You’ve got this! Surround yourself with supportive, proactive people
Understand what students’ behaviours are really telling you – check for understanding and adapt the support (this behaviour isn’t always purposefully disrespectful or personal, even though it may feel that way).
Whole school changes
Use the Graduated Approach to evidence the strategies trialled and the impact that they have had. This won’t be time wasted or be to the detriment of the CYP; this evidence can be shared with parents and professionals that are working with the child.
- Take advice from professionals but are there are a range of resources for communication that can be created. purchased and used throughout the school, e.g. symbols/visuals.
- There are a range of ICT programmes available to support students who may struggle to record their ideas in writing.

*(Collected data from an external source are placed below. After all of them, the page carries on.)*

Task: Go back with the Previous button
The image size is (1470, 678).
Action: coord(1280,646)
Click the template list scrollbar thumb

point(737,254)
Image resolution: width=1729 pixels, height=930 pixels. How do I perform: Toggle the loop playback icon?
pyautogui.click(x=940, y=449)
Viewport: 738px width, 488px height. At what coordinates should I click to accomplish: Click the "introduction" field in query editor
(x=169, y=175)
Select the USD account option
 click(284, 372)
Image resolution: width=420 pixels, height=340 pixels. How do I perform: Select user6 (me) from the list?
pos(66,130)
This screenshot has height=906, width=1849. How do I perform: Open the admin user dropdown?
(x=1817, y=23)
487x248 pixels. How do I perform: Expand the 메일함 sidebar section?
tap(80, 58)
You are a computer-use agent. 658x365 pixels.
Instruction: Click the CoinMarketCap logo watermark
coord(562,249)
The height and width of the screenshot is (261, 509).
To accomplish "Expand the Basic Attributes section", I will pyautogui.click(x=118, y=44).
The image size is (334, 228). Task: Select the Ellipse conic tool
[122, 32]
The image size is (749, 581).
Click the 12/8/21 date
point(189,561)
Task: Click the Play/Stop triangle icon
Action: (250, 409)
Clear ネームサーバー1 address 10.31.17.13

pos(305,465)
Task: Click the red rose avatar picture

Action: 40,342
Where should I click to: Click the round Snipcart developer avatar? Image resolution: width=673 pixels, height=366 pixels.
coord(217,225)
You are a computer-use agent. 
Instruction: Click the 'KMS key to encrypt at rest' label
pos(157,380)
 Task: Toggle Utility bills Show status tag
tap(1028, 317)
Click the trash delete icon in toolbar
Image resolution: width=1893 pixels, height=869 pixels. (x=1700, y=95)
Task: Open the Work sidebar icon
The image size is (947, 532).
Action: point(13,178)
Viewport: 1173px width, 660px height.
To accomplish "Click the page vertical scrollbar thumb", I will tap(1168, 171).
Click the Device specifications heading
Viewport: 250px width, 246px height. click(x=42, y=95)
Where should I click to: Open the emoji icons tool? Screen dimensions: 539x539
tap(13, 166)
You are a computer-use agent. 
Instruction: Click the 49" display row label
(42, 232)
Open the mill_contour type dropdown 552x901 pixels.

- Ensure that appropriate access arrangements are in place for students with SEND.
- Consider other ways in which CYP can demonstrate their knowledge, rather than relying on traditional written methods.
- Be clear on the strength, skills and knowledge of staff in school.
- Undertake an audit in this regard to inform next steps and plan for training/provision.
- Ensure that support staff are being used appropriately and effectively.
- Autism Champions – do you have one, who could undertake this role?